Donor Conception & Co-parenting
Planning to start or grow your family is an exciting time. Whether you are planning to conceive with a donor or want to co-parent with someone you know, it’s important for you to have a clear picture of the legal framework, and how your plans may impact on important issues like legal parentage. We can help you shape your plans to give your family the best possible start.
Our services include:
- advising you on the law surrounding donor conception, co-parenting and legal parentage
- discussing your plans and exploring your various conception options, and discussing how your plans may impact on your legal status as a parent
- putting pre-conception agreements in place
- helping you if a dispute arises in a known donation or co-parenting arrangement
If you would like to find out more about how we can help, please call us or send us an email.
What is parental responsibility?
Parental responsibility gives someone the authority to make decisions on a child’s behalf. This includes general day-to-day decisions relating to the child’s care, and also important choices relating to their schooling, medical treatment and their upbringing in general.

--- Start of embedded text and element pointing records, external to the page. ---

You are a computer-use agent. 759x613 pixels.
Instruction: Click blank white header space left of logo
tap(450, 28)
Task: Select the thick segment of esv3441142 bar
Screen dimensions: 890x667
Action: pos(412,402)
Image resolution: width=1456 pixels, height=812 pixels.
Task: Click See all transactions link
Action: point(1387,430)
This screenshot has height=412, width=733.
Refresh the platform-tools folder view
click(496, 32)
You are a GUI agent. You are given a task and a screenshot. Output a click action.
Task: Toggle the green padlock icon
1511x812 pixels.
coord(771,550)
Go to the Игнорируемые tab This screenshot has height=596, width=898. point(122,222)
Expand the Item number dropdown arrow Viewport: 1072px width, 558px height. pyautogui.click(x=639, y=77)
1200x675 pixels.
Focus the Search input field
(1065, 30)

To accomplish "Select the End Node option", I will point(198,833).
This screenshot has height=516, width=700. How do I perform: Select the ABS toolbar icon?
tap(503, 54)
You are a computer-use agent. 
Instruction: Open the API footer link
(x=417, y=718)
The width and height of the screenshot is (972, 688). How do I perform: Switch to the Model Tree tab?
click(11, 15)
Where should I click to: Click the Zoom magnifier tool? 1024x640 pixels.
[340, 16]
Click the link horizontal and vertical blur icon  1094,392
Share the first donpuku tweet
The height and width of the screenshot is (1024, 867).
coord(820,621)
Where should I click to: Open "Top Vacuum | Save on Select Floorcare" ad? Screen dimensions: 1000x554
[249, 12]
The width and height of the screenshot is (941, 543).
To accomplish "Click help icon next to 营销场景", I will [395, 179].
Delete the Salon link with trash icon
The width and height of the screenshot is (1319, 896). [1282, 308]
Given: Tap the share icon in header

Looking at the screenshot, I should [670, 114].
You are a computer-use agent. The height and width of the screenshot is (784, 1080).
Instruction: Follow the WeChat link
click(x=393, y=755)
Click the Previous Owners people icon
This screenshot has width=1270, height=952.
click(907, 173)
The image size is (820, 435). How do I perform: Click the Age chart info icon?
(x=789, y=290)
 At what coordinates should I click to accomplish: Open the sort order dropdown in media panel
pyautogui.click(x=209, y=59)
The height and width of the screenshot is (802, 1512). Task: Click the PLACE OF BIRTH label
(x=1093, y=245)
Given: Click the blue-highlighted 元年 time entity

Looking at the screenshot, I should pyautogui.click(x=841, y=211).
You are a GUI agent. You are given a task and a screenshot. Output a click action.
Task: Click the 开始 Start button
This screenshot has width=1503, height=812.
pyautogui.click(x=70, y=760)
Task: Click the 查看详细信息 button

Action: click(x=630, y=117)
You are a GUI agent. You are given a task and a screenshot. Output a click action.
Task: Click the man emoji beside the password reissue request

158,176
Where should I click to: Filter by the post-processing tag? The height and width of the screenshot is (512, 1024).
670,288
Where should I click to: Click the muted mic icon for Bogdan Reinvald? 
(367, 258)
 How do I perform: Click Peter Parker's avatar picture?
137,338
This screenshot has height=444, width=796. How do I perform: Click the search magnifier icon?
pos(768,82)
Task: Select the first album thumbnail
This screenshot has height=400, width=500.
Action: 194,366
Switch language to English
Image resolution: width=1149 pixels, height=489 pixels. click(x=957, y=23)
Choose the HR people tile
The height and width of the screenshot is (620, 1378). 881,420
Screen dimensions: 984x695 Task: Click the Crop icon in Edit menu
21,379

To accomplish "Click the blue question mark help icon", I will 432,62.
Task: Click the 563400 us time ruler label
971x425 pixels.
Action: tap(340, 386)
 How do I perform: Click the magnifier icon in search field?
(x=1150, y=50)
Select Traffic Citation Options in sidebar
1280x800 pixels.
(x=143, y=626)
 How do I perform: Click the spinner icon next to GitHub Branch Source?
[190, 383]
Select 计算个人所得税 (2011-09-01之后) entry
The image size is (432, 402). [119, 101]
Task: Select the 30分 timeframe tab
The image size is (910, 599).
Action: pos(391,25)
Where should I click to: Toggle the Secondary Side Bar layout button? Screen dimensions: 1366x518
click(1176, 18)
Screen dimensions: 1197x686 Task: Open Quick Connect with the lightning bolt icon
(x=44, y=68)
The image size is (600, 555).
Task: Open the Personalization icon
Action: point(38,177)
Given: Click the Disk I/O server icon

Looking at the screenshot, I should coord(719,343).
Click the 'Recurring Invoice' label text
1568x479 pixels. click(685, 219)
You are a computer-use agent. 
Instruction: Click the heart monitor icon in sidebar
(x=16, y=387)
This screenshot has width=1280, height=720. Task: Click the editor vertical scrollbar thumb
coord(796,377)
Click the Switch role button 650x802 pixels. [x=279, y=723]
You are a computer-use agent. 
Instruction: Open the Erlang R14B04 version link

Who has parental responsibility?
The birth mother always has parental responsibility, and fathers will have parental responsibility if they are married to the birth mother at the time the child is born, or if they are registered on the child’s birth certificate.
For same-sex female couples conceiving with a donor, the non-birth mother will have parental responsibility if she is married or in a civil partnership with the birth mother at the time of conception. If the couple are not married or in a civil partnership, the non-birth mother will have parental responsibility if the child is conceived at a clinic, the correct forms have been signed enabling her to be a legal parent and she is registered on the child’s birth certificate.
For children born through surrogacy, both parents will acquire parental responsibility once a parental order has been granted.
Who will be my child’s legal parents if I conceive with a sperm donor?
The woman who gives birth will always be a legal parent. The identity of the second legal parent depends on your marital status and the circumstances of conception. If you are married or in a civil partnership before you conceive you will both be your child’s legal parents (as long as you both consent to the treatment). If you are in a couple but are not married or in a civil partnership and you conceive at a clinic, you need to sign a specific set of HFEA forms before you conceive to ensure you will both be your child’s legal parents.
If you conceive with a sperm donor at home and are not married or in a civil partnership at the time of conception, then the donor will be your child’s legal father.
Do sperm donors have parental rights?
Whether or not a donor is a child’s legal parent depends on the particular circumstances of the donation arrangement.
A donor who registers at a licenced clinic in the UK for their sperm to be donated to an unknown couple or individual will not be the child’s legal father and won’t have parental rights.
The situation is a little more complex if the donor knows the person or couple they are donating to. Whether or not the donor has any parental rights in this situation will depend on the marital status of the intended parents, and the place and method of conception.
Is egg and sperm donation anonymous?
Since the law changed in 2005, it’s no longer possible to register with a licenced UK clinic as an anonymous sperm or egg donor. Now any child who is donor conceived at a licenced UK clinic will be entitled to identifying information about their donor when they reach 18 (including their donor’s name, date of birth and last known address). At 16, they are entitled to some limited information about their donor (such as a physical description, their year of birth and their medical history).
What is a preconception agreement?
A pre-conception agreement is a written document which you can prepare with your donor/co-parent before you conceive. The purpose of this document is to help you with your discussions, and to encourage you all to think and talk about practical and sensitive issues at the outset before you conceive a child. The document should reflect the agreements you reach about your plans, and you should complete it together with your donor or co-parent.
Preconception agreements are not legally binding, but we encourage people who are planning to conceive to have one in place, as experience shows that setting up arrangements with careful thought and planning is the best way to avoid problems in the future.